Un violent orage de grêle s’est abattu sur Marseille et ses environs samedi 25 juillet au matin, causant des dégâts matériels importants. Selon Ouest France, plusieurs milliers de voitures ont été touchées, plongeant les professionnels de l’automobile dans une situation de crise sans précédent. Les carrossiers et garagistes de la région sont désormais submergés de demandes et devraient mettre plusieurs mois à traiter l’ensemble des dossiers.
Ce qu'il faut retenir
- Un orage de grêle violent a frappé Marseille le samedi 25 juillet 2026 en matinée, selon Ouest France.
- Plusieurs milliers de véhicules ont été endommagés par les grêlons, certains présentant des bosses, des vitres brisées ou des carrosseries abîmées.
- Les garages et carrossiers marseillais sont submergés de demandes et ne pourront traiter tous les dossiers avant plusieurs mois.
- Un centre spécialisé temporaire doit ouvrir prochainement pour répondre à l’afflux de véhicules endommagés.
- Les coûts de réparation pourraient atteindre plusieurs millions d’euros, selon les premières estimations.
Un phénomène météorologique exceptionnel
L’orage qui a balayé Marseille samedi 25 juillet a surpris par son intensité. Les grêlons, d’une taille inhabituelle, ont causé des dégâts considérables sur les véhicules stationnés en extérieur. D’après les témoignages recueillis par Ouest France, certains grêlons atteignaient la taille d’une balle de golf, pulvérisant pare-brises et bosselant les carrosseries. Les quartiers les plus touchés se situent dans le centre-ville ainsi que dans les zones industrielles du nord de l’agglomération.
Les autorités locales ont signalé des difficultés à évaluer l’ampleur exacte des dégâts en raison de l’étendue géographique de l’événement. Les services municipaux ont mobilisé des équipes pour sécuriser les zones où des débris de verre jonchaient les chaussées, limitant ainsi les risques pour les usagers.
Les professionnels de l’automobile en première ligne
Dès le lendemain de l’orage, les garages marseillais ont vu affluer une vague de clients. « On a reçu plus de 500 appels en 48 heures, alors qu’habituellement, on en traite 50 par semaine », a indiqué Marc Durand, gérant d’un carrosserie dans le 13e arrondissement. Les délais d’attente pour une prise en charge s’allongent désormais à plusieurs semaines, voire mois pour les réparations les plus complexes.
Les assureurs, de leur côté, préparent déjà des dispositifs exceptionnels pour faire face à l’afflux de déclarations de sinistres. « Nous anticipons une hausse de 30 % des demandes de prise en charge par rapport à un mois de juillet normal », a précisé Sophie Leroy, porte-parole d’une grande compagnie d’assurance. Les tarifs des pièces détachées, notamment pour les pare-brises, pourraient connaître une hausse temporaire en raison de la demande accrue.

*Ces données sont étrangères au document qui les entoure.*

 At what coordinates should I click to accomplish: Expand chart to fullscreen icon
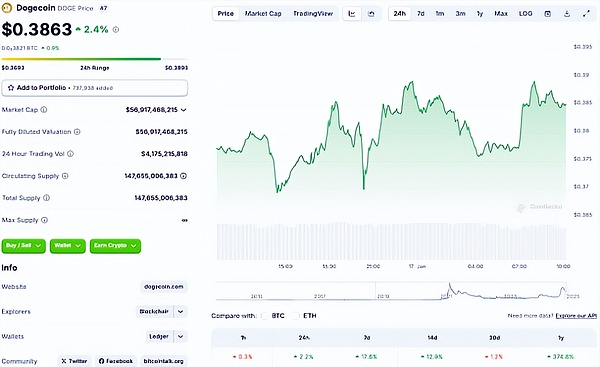tap(586, 14)
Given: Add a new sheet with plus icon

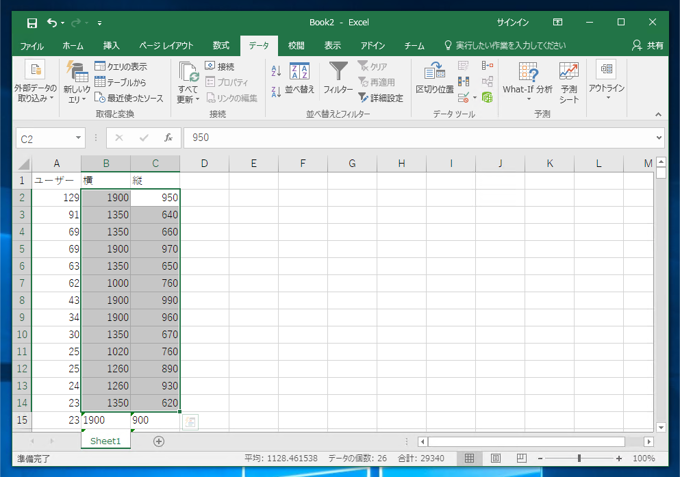Looking at the screenshot, I should pyautogui.click(x=159, y=441).
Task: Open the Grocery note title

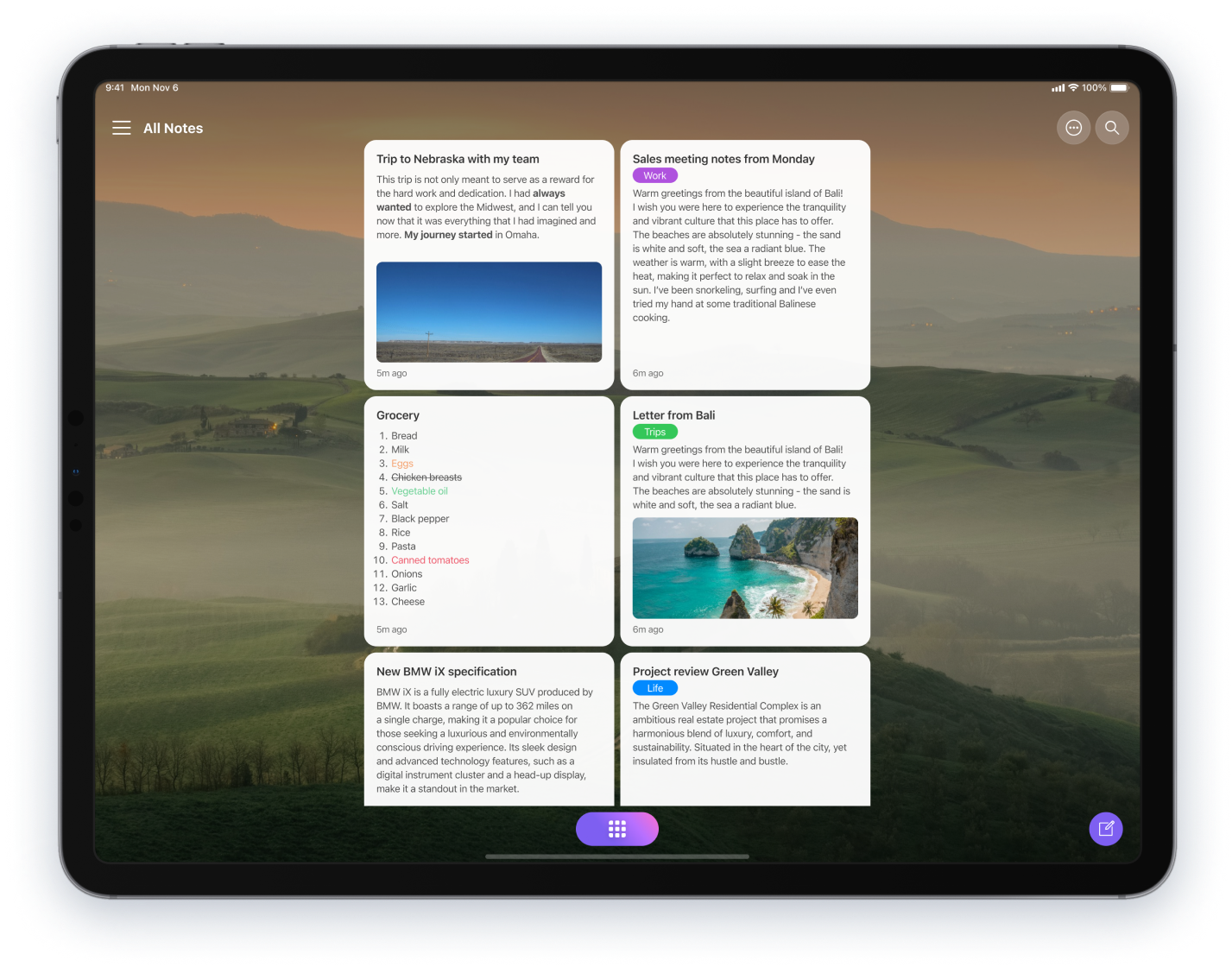Action: click(398, 415)
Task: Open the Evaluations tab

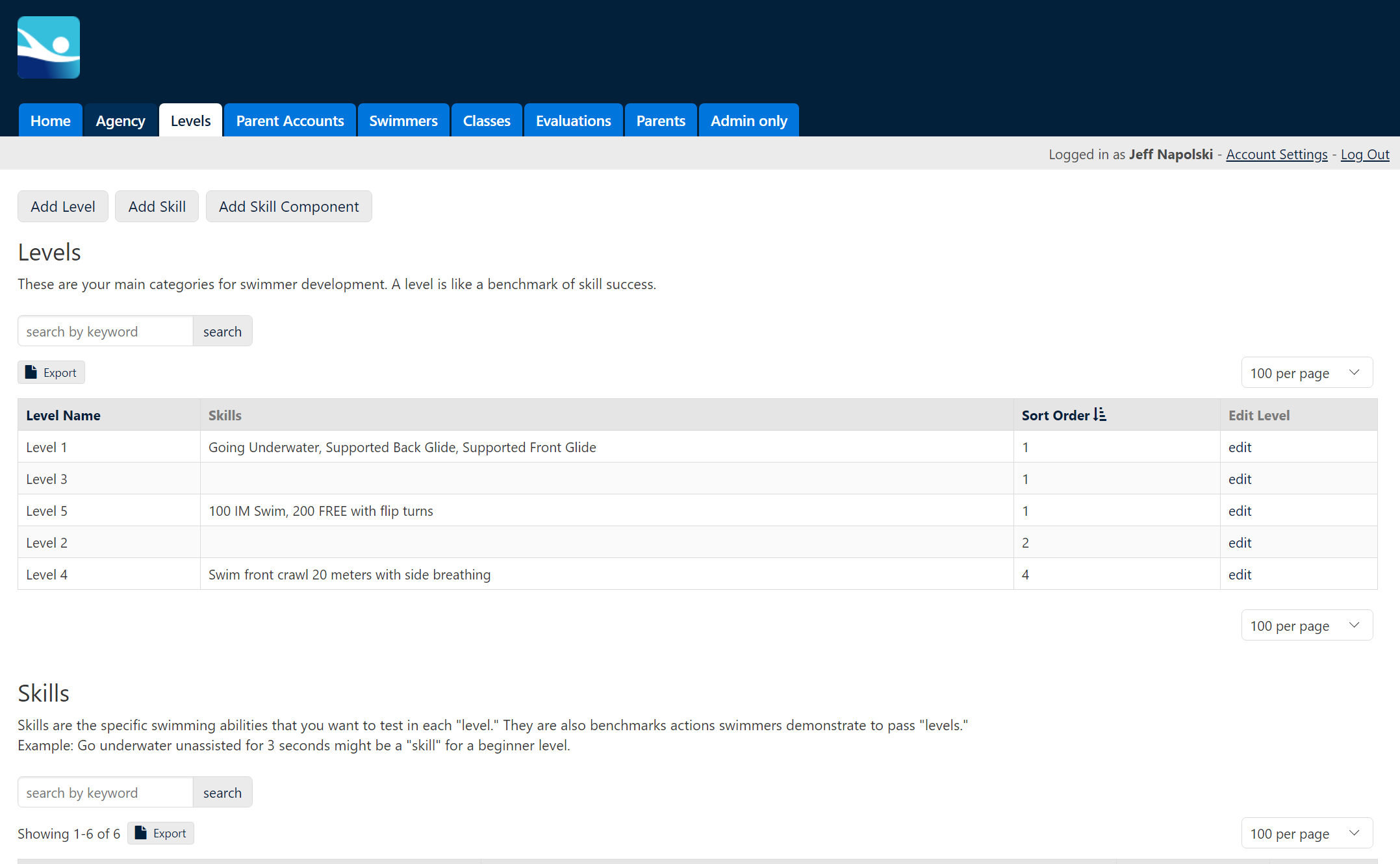Action: click(573, 121)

Un centre temporaire pour désengorger les garages
Face à l’ampleur de la crise, la mairie de Marseille et les représentants des professionnels de l’automobile ont annoncé la création d’un centre spécialisé temporaire. Installé dans un ancien entrepôt du port de la Joliette, ce site devrait ouvrir ses portes d’ici la mi-août. Il permettra de centraliser les véhicules les moins endommagés et de procéder à des réparations express, comme le remplacement de vitres ou la réparation de petites bosses.
« L’objectif est de soulager les garages traditionnels en prenant en charge les cas les plus simples », a expliqué le maire de Marseille, Benoît Payan. Les véhicules nécessitant une réparation plus lourde seront redirigés vers les ateliers spécialisés. Ce dispositif devrait fonctionner jusqu’à la fin de l’année, le temps que les garages retrouvent un rythme normal.
Reste à voir si les dispositifs mis en place par les autorités et les professionnels suffiront à absorber l’afflux de demandes. En attendant, les Marseillais sont invités à prendre leur mal en patience et à privilégier les réparations prioritaires pour leurs véhicules.
Les signes les plus visibles sont des bosses sur la carrosserie, des vitres ou phares fissurés, ou des traces blanches sur le toit et les capots. Une inspection visuelle suffit généralement à identifier les dégâts. Les assurés doivent prendre des photos avant toute réparation pour faciliter la déclaration de sinistre.